**Directions:** Reproduce the listing below word for word, starting at its first line and ending at the line that contains "Looking at the image, I should click on (184, 27).", with both of those lines included.

**Records to use:**
□ □ □
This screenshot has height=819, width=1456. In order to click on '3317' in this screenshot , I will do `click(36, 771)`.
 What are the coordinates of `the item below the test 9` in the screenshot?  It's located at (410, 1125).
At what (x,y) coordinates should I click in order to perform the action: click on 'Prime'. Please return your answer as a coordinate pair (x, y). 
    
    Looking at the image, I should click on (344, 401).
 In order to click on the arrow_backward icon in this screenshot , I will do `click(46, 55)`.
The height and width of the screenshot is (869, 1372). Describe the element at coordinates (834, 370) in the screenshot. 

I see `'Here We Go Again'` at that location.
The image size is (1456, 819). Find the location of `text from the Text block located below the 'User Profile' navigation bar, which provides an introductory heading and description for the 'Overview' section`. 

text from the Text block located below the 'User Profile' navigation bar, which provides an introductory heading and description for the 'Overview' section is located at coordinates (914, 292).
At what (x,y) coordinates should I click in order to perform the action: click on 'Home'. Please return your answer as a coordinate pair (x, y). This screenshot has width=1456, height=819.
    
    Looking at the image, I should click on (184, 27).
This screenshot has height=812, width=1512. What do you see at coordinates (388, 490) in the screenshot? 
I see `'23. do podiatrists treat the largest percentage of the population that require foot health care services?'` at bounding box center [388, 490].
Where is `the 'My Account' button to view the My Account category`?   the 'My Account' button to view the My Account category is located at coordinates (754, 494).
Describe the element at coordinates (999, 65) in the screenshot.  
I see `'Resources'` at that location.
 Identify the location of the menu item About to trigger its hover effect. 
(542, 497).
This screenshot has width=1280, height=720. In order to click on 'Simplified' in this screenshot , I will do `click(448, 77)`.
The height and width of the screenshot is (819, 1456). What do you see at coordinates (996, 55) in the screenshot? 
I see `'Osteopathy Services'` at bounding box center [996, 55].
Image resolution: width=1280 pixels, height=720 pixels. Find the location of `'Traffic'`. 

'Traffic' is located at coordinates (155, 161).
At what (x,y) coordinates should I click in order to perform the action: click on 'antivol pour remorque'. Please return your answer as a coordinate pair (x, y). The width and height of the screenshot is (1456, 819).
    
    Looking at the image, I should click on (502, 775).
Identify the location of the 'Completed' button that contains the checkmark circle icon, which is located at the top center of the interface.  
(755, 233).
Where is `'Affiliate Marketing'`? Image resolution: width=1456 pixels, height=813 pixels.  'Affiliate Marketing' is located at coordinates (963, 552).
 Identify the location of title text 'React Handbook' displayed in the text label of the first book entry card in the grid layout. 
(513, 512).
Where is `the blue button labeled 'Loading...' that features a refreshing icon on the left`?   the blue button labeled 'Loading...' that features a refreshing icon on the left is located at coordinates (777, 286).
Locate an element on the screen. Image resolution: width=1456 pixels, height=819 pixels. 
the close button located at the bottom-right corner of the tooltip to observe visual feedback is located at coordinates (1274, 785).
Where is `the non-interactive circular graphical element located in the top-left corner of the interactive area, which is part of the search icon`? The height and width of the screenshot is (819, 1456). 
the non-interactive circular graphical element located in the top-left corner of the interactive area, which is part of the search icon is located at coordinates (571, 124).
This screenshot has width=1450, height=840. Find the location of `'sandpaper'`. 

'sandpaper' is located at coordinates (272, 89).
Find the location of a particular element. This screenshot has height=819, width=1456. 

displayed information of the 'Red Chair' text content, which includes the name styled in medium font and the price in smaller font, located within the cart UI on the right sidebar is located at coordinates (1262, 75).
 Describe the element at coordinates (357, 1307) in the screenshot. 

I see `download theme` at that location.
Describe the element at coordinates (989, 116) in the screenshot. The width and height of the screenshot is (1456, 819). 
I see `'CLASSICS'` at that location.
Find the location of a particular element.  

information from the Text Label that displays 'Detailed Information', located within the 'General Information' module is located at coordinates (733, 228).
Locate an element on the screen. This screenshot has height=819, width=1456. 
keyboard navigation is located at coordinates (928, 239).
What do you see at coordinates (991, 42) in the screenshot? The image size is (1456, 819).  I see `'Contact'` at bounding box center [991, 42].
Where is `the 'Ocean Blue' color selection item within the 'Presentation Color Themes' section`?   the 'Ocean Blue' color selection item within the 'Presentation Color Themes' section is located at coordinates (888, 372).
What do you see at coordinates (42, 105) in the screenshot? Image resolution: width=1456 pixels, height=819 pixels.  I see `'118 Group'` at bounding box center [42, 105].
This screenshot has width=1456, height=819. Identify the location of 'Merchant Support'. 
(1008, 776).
□ □ □
**Answer for the task:**
This screenshot has height=819, width=1456. In order to click on '3317' in this screenshot , I will do `click(36, 771)`.
 What are the coordinates of `the item below the test 9` in the screenshot?  It's located at (410, 1125).
At what (x,y) coordinates should I click in order to perform the action: click on 'Prime'. Please return your answer as a coordinate pair (x, y). 
    
    Looking at the image, I should click on (344, 401).
 In order to click on the arrow_backward icon in this screenshot , I will do `click(46, 55)`.
The height and width of the screenshot is (869, 1372). Describe the element at coordinates (834, 370) in the screenshot. 

I see `'Here We Go Again'` at that location.
The image size is (1456, 819). Find the location of `text from the Text block located below the 'User Profile' navigation bar, which provides an introductory heading and description for the 'Overview' section`. 

text from the Text block located below the 'User Profile' navigation bar, which provides an introductory heading and description for the 'Overview' section is located at coordinates (914, 292).
At what (x,y) coordinates should I click in order to perform the action: click on 'Home'. Please return your answer as a coordinate pair (x, y). This screenshot has width=1456, height=819.
    
    Looking at the image, I should click on (184, 27).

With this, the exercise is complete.